- Berkshire Hathaway is investing over $500 million in the Snowflake IPO.
- Warren Buffett has famously avoided participating in IPOs.
- Snowflake has made losses in every quarter since inception over half a decade ago.
This has been a year of shocks and surprises. In the investing world, practically everyone would have bet that Warren Buffett would stubbornly stick to his value-investing strategies. Now, this no longer holds as Berkshire Hathaway is set to participate in the public listing of a U.S. tech startup for the first time.
Cloud-based data-warehousing startup Snowflake will go public on Wednesday, September 16, with Berkshire being one of the big names participating. Berkshire Hathaway will buy Snowflake’s shares worth over $500 million in the initial public offering.
This move will no doubt invite cheers from those who had grown weary of Berkshire’s underperformance in recent years. But it is still a radical departure for a value investor. The deal additionally possesses significant downsides for the investing conglomerate.
1. Snowflake’s Future Is Uncertain
In its pre-IPO initial registration form, Snowflake acknowledged that it operates in a highly competitive market. Some of its competitors include Amazon Web Services, Microsoft Azure, and Google Cloud Platform.
Additionally, Snowflake offers its platform on these public cloud providers. This raises the risk that the cloud giants could replicate Snowflake’s product and bundle it with other products.
These large cloud companies can use other tactics against Snowflake, such as offering it unfavorable pricing, acquiring smaller competitors, and make it difficult for the startup to continue doing business.
In what should send shivers down the spines of investors, Snowflake admits that a “substantial majority” of its business runs on Amazon’s public cloud. Amazon is under antitrust investigation in North America and Europe. Amazon is being accused of leveraging data from its users to launch competing products.

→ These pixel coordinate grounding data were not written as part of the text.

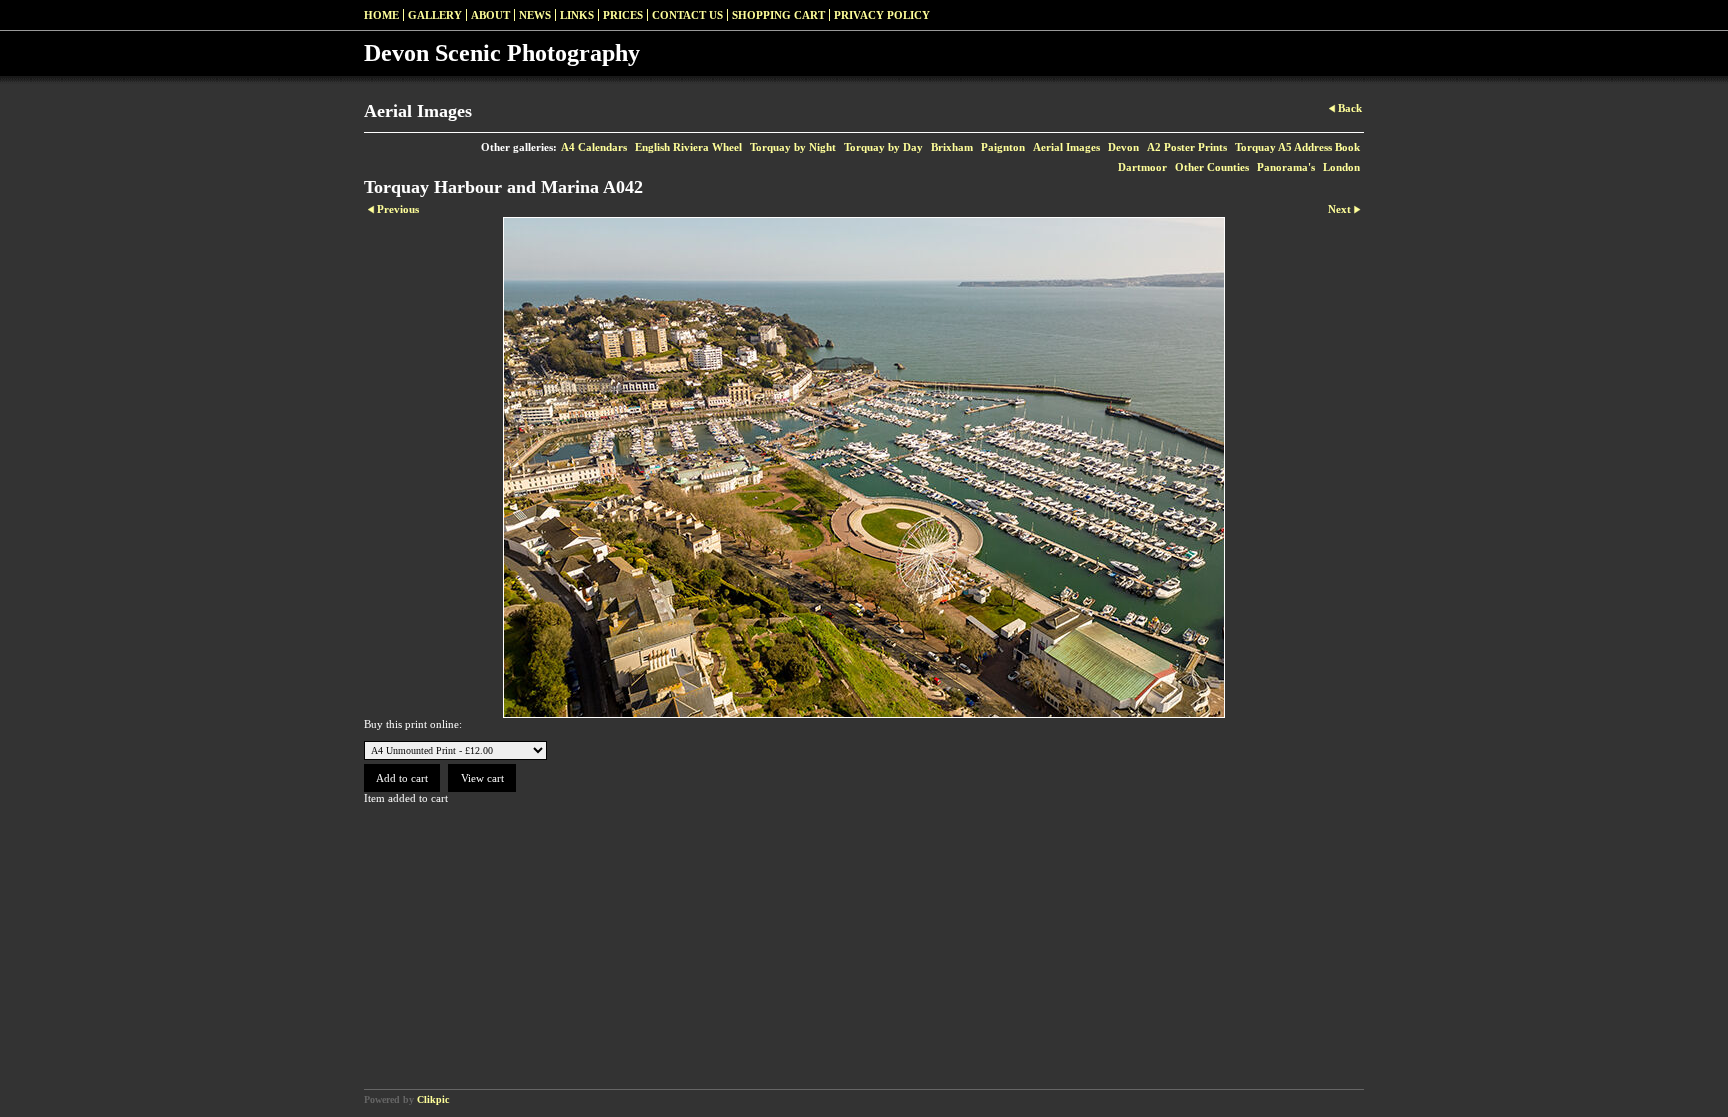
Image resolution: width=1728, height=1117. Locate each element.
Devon (1123, 147)
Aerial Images (1066, 147)
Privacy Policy (882, 15)
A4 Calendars (594, 147)
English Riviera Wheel (688, 147)
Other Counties (1212, 167)
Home (381, 15)
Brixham (952, 147)
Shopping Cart (778, 15)
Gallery (435, 15)
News (535, 15)
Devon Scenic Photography (502, 53)
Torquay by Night (793, 147)
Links (577, 15)
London (1341, 167)
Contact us (687, 15)
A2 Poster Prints (1187, 147)
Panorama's (1286, 167)
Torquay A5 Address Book (1297, 147)
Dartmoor (1142, 167)
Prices (623, 15)
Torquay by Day (883, 147)
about (490, 15)
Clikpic (433, 1099)
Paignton (1003, 147)
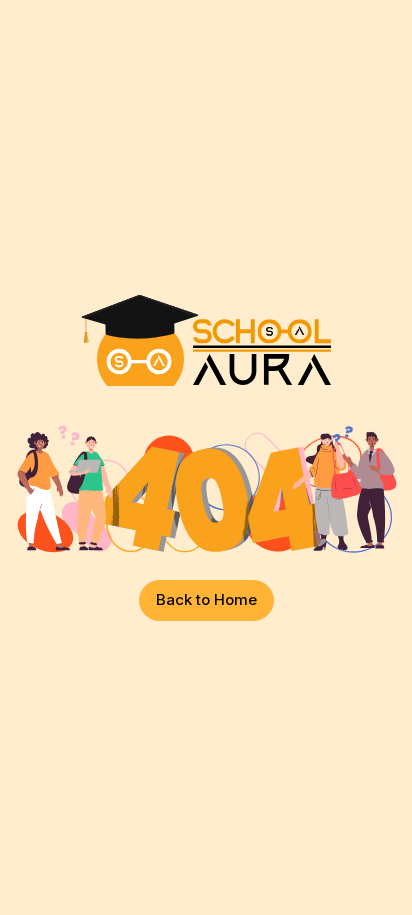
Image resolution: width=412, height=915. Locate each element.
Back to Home (206, 599)
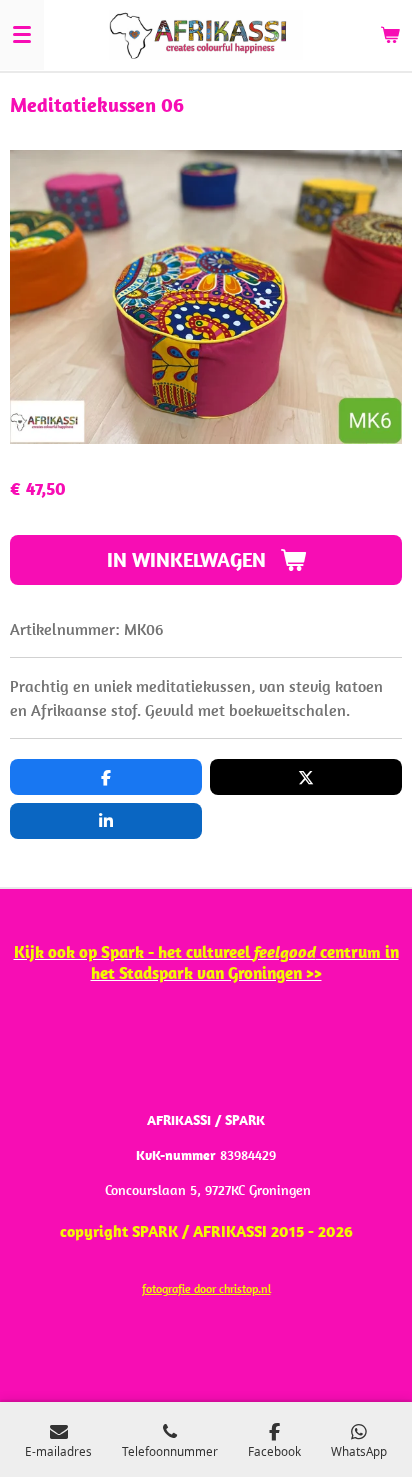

Snowflake, which is less than a decade old, is in a delicate situation as it could easily be overpowered. Unless Berkshire Hathaway thinks the tech rally will continue forever while ignoring all fundamentals, the investing conglomerate is engaging in speculation, not investing.
2. Snowflake Still Making Losses
Snowflake has been a loss-maker since inception. Cumulatively, the company’s losses had reached over $870 million as of July 31. The tech startup expects its costs and expenses to keep rising for the foreseeable future.
The startup admits it can’t determine when it will fully fund its ongoing operations or growth from profits generated by the business. This suggests that even after listing publicly, Snowflake might require additional financing, either by issuing new stock or through debt.
If the former, this will dilute shareholder value. If the latter, it will increase the company’s operating expenses.
3. Snowflake Doesn’t Align With Warren Buffett’s Investing Principles
Berkshire Hathaway’s decades-long success is as a result of consistency and sticking to time-tested investing principles.
Four years ago, Buffett confessed that “in 54 years, I don’t think Berkshire has ever bought a new issue.” Since then, a notable exception has been an investment in Brazilian startup StoneCo.
According to the Oracle of Omaha, most investors participate in IPOs because of the hype. Others do it out of peer pressure and because they think they will get rich. For Buffett, this is not a sound investment basis.
Now Berkshire Hathaway seems to be breaking its rules.
In the current tech bubble climate, chances are high that Snowflake’s stock will go above the IPO price once it starts trading. But is Snowflake a business Buffett considers durable and with long-lasting competitive advantages?
It feels more like Warren Buffett has been bitten by the tech FOMO bug than anything else.
Disclaimer: This article represents the author’s opinion and should not be considered investment or trading advice from CCN.com. Unless otherwise noted, the author has no position in any of the securities mentioned.